Mike Elko is waking up the sleeping giant in Aggieland
In the season before Mike Elko took over at Duke, the Blue Devils won three games. They were in the midst of three-straight losing seasons.
Elko left Texas A&M as defensive coordinator to become Duke’s head coach and in his first year in Durham he had nine wins. The next season, the Blue Devils won eight.
Duke football was back on the map and it was in large part to Elko righting the ship as he become a hot name in the coaching carousel before landing in College Station.
Elko is already doing the same thing – quickly – at Texas A&M.
RELATED: Texas A&M grabbing recruiting momentum after electric win in Kyle Field
For years, for far too long, the Aggies were always the sleeping giant of college football. But over the last 25 years, Texas A&M had double-digit wins only once. There was so much hope that Jimbo Fisher was the perfect coach to come in and save the program. He wasn’t.
In a surprising bit of candor Saturday night while Elko was riding high after beating LSU in College Station, he addressed how he sees A&M now.
“We’re very honest,” Elko said. “We’re very open. This is a real program. It’s not fake. It’s not a politician running this program, talking fast and BS-ing everybody. This is a real program and for all the recruits out there, this is a real place.
“If you want to be really good at football, this is a really good place to be.”
Another thing is for sure: The Texas A&M commits love him.
“(Saturday night) was special,” four-star OL commit Connor Carty said. “But it’s no surprise to me that this season is going the way it is and they aren’t done yet. Elko hasn’t even been here for a year and he’s working with the talent that he has. Once this first class gets here and things start to get rolling in that aspect, we are going to take it to a new level and everyone will be seeing us for a while.”

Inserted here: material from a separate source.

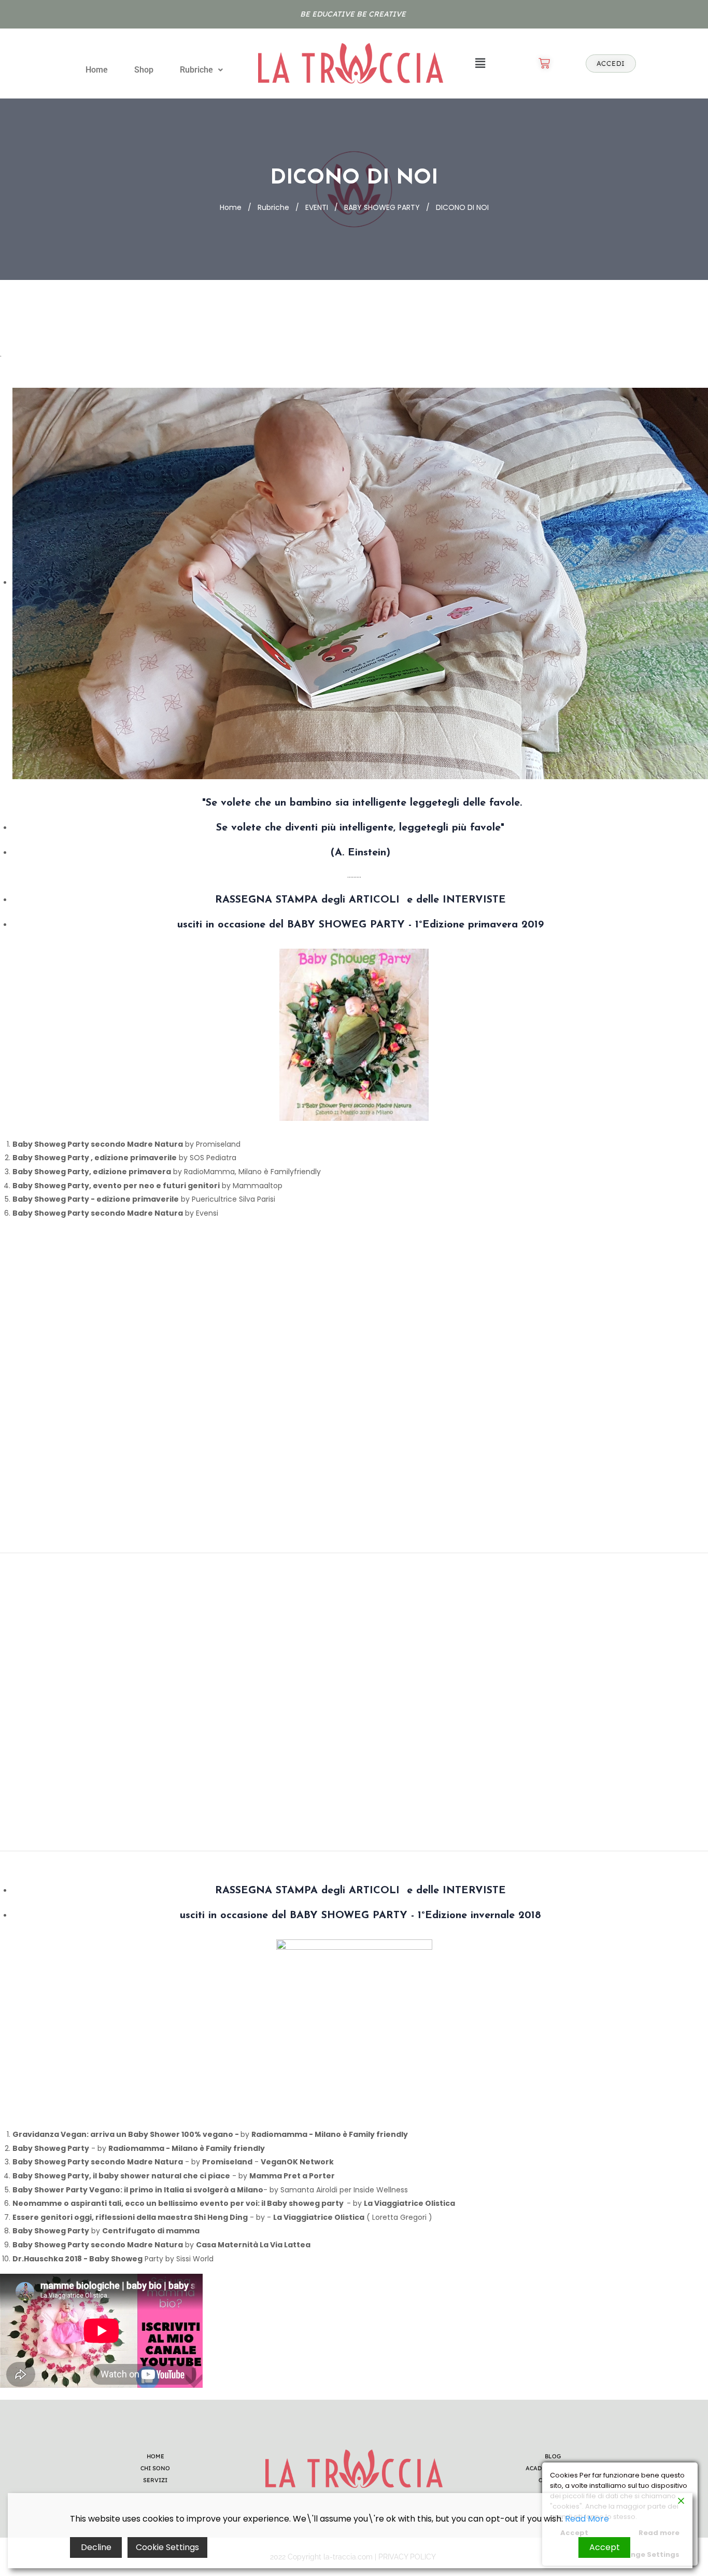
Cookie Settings (167, 2547)
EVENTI (316, 207)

Four-star cornerback commit Deyjhon Pettaway said: “Coach Elko set standards and the team meets those standards in practice and then it translates to the game. They play for each other and they want to win more than ever.
“Rebranding a program is hard but I knew coach Elko would be the perfect coach to do so and he’s all about his players.”
The Aggies are 7-1, their only loss a 23-13 dud to Notre Dame in Elko’s first game. Texas A&M is ranked No. 10 in the AP Top 25. A big matchup at South Carolina awaits this weekend before a cupcake against New Mexico State, then a visit to usually-tough Auburn before closing the regular season with a showdown against Texas.
It was this time last year that Texas A&M was reeling after close losses to Alabama, Tennessee and Ole Miss mixed in with a victory over South Carolina. Fisher was fired nearly a year ago on Nov. 12. It was a low point for the program and where it was headed.
And then Elko was hired two weeks later before the end of November.
The conversation is no longer about being a sleeping giant or getting over the hump or that excruciating feeling that the Aggies are this close. Texas A&M dominated LSU in the second half of its 38-23 victory Saturday night, outscoring the Tigers 31-6 after the break.
If that’s not great coaching, what is? And top prospects recognize it.
“The players believe in the coaches,” four-star DB commit Cobey Sellers said. “The coaches want to win, the players want to win and that’s what it’s all about.”
“Coach Elko is a premier coach,” four-star linebacker commit Noah Mikhail said.
“He has changed the culture of that program and turned it into a hard-working, blue-collar type of place. He’s brought in the right people and is as down-to-earth as it gets. His in-game coaching ability is as high as it gets.”
It shows. And instead of what could have been, Texas A&M is talking about what could be.